Креативная эволюция заключается в том, что сложные системы обладают самоорганизацией, т.е. стремятся к большей «попа-даемости» под внешнюю среду, но гарантий такой «попадаемости» нет в силу субъективности опыта элементов системы и неопределенностей. Когда какое-то сообщество из агентов формируется в устойчивую и выгодную своим участникам форму, оно начинает расти и постепенно влиять на других агентов, расширять свою зону влияния. Агенты, как правило, специализируются на своих видах деятельности. Системы же, как правило, - не замороженные, а развивающиеся. Поэтому они (мозг) более «точны», чем осознанно спроектированные (компьютер).
Философия постмодернизма обратила внимание на столкновение английского аналитического декомпозиционного подхода с
холизмом, неопределенностями и субъективностью, вытекающими из сложности.

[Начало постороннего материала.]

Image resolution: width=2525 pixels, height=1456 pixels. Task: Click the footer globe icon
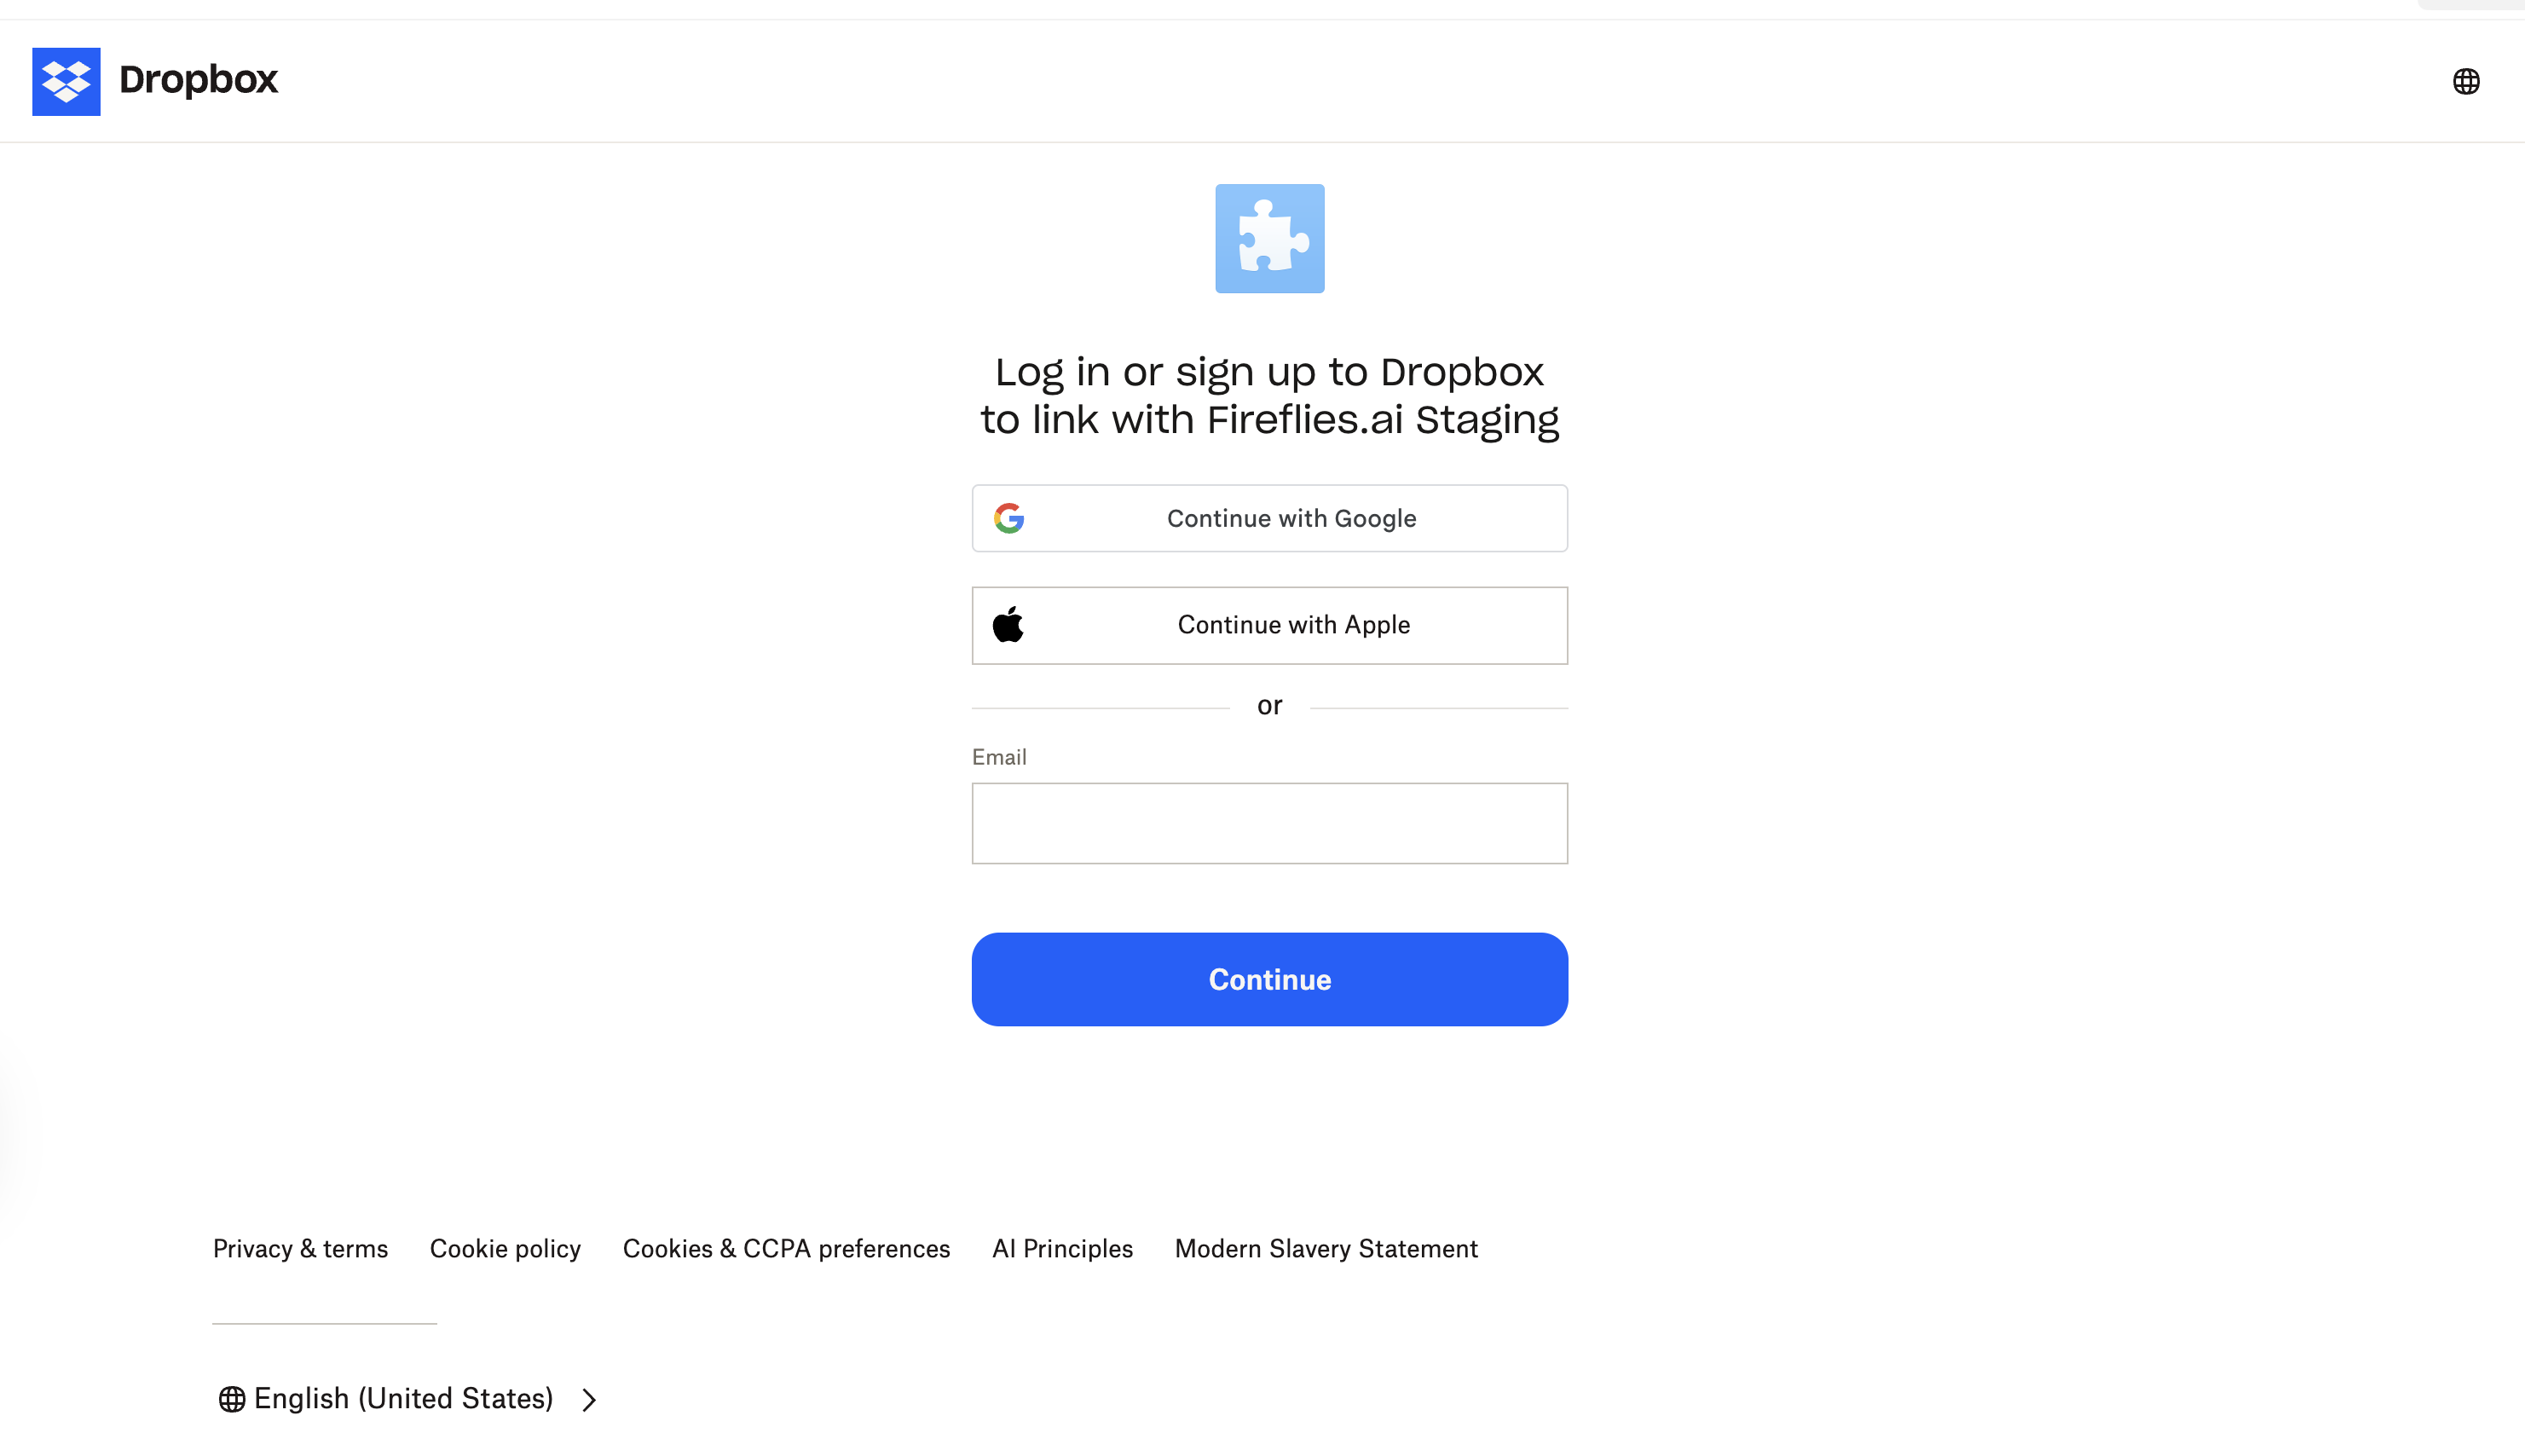(x=232, y=1399)
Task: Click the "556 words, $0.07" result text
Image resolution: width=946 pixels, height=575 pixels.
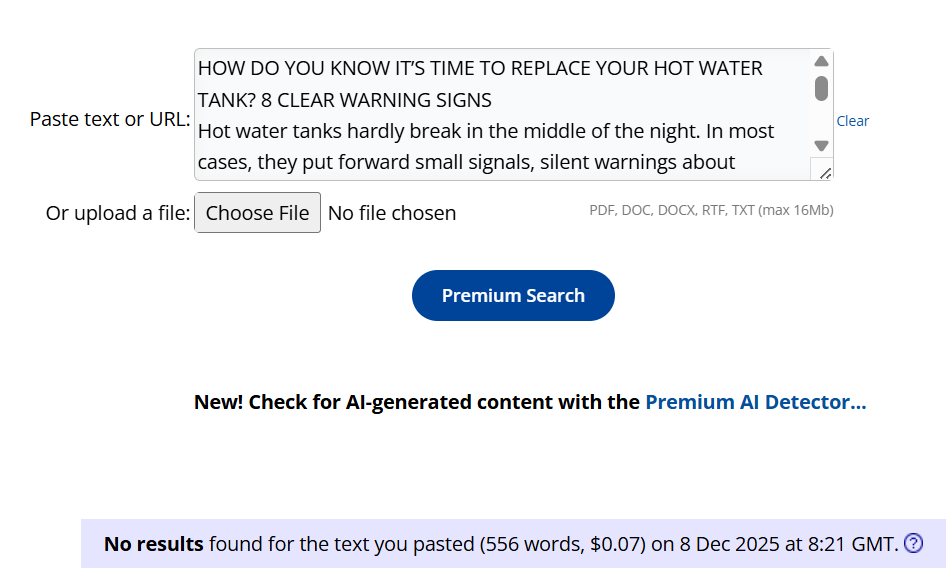Action: [x=561, y=544]

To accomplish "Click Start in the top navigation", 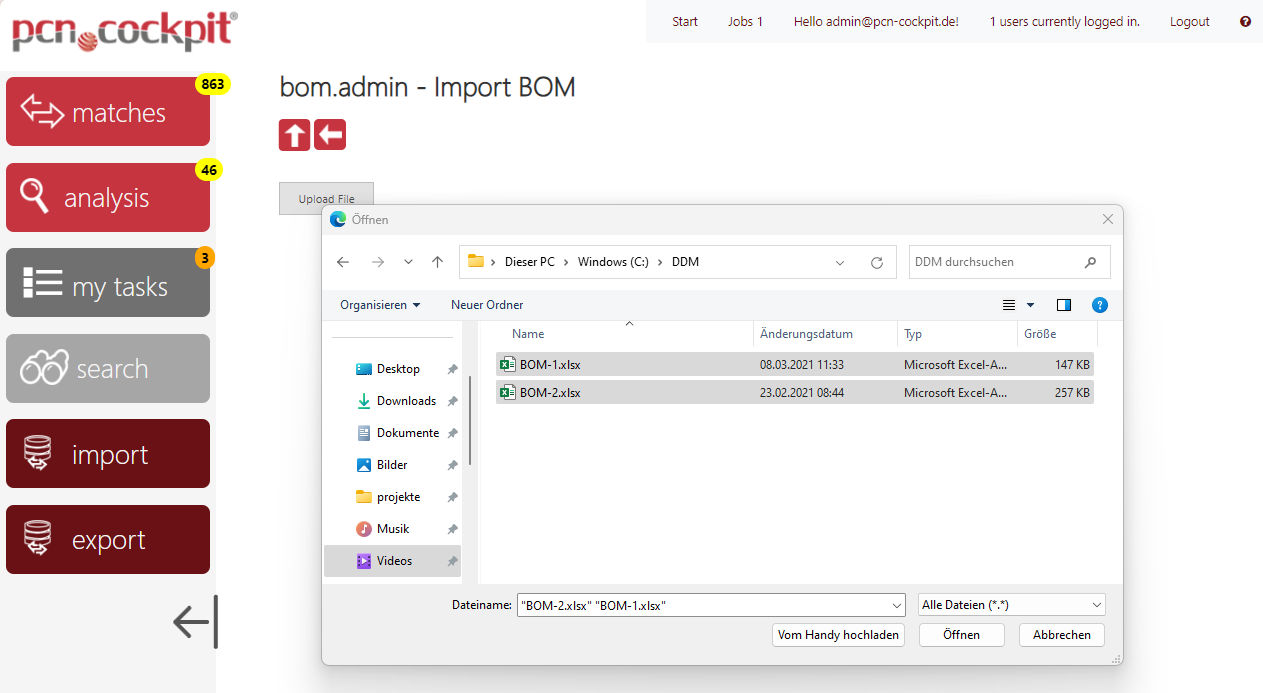I will pyautogui.click(x=684, y=21).
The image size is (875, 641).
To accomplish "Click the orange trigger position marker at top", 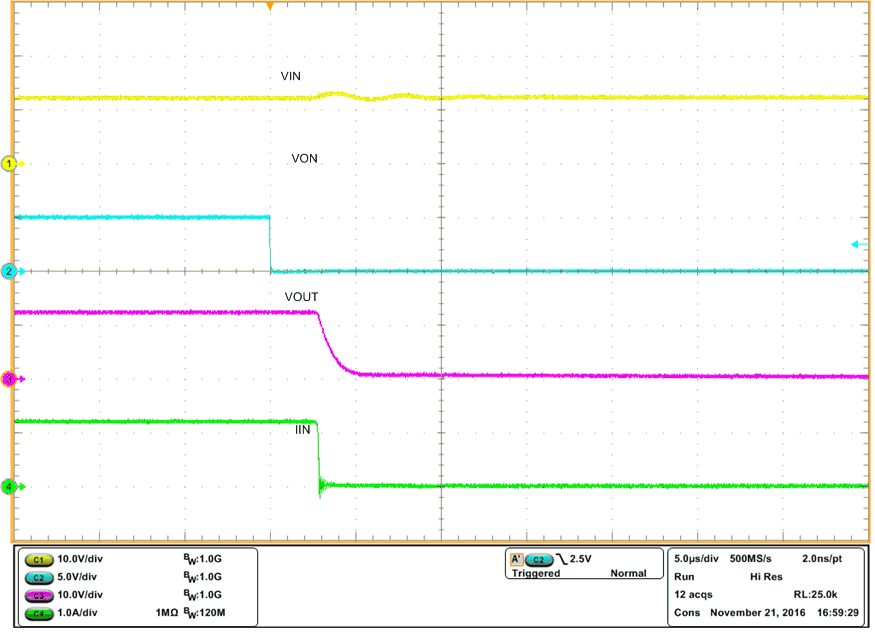I will (x=272, y=6).
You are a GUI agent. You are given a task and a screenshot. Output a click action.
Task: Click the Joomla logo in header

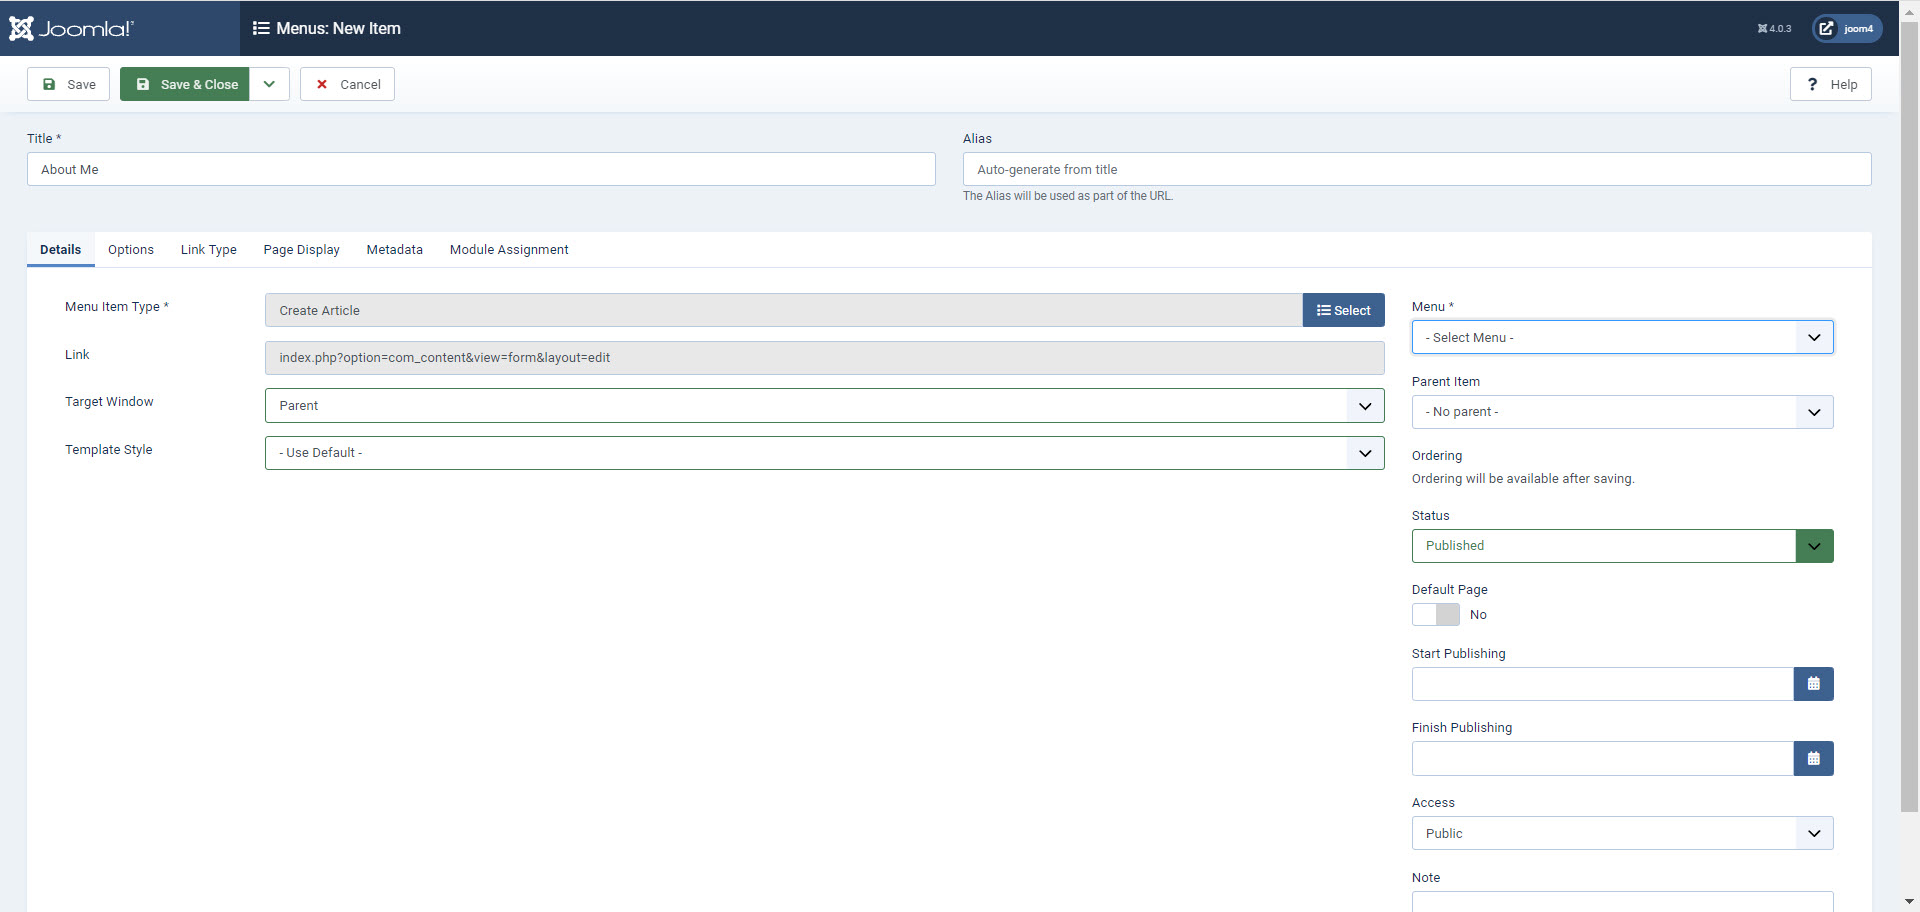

Так как сложность выросла из математики и компьютерных наук, она недостаточно обсуждена в философии культуры и социальной философии.
У сложных систем есть границы и ограничения, есть проблема с их различением, ставится под сомнение самодостаточность индивида. В постмодернистской философии сложность тесно связана с этикой, а также с принципом релятивизма.
Сотни лет ньютоновские принципы доминировали и отрицали идеи ценностей, этики и креативного процесса. За последний век наука критиковала эту упрощенность и вывела сложность на первый план. От принципа неопределенности В. Гейзенберга и вместе с кибернетикой, субъективностью знания, теорией самоорганизации и биологией эволюции выросла идея «порядка из хаоса» (И.Р. Пригожин). Теперь эти разные сферы интегрированы под вывеской «теория сложности», в ее центре автономные агенты, и их взаимодействия порождают общий порядок. Неопределенность и субъективность должны теперь восприниматься не в негативном ключе, а как позитивные факторы креативности, адаптации и эволюции. Хотя многие философы выражали похожие мысли, академическая философия нуждается в ассимиляции теории сложности, а исследователи сложности - во внимании к основаниям и выводам своих моделей.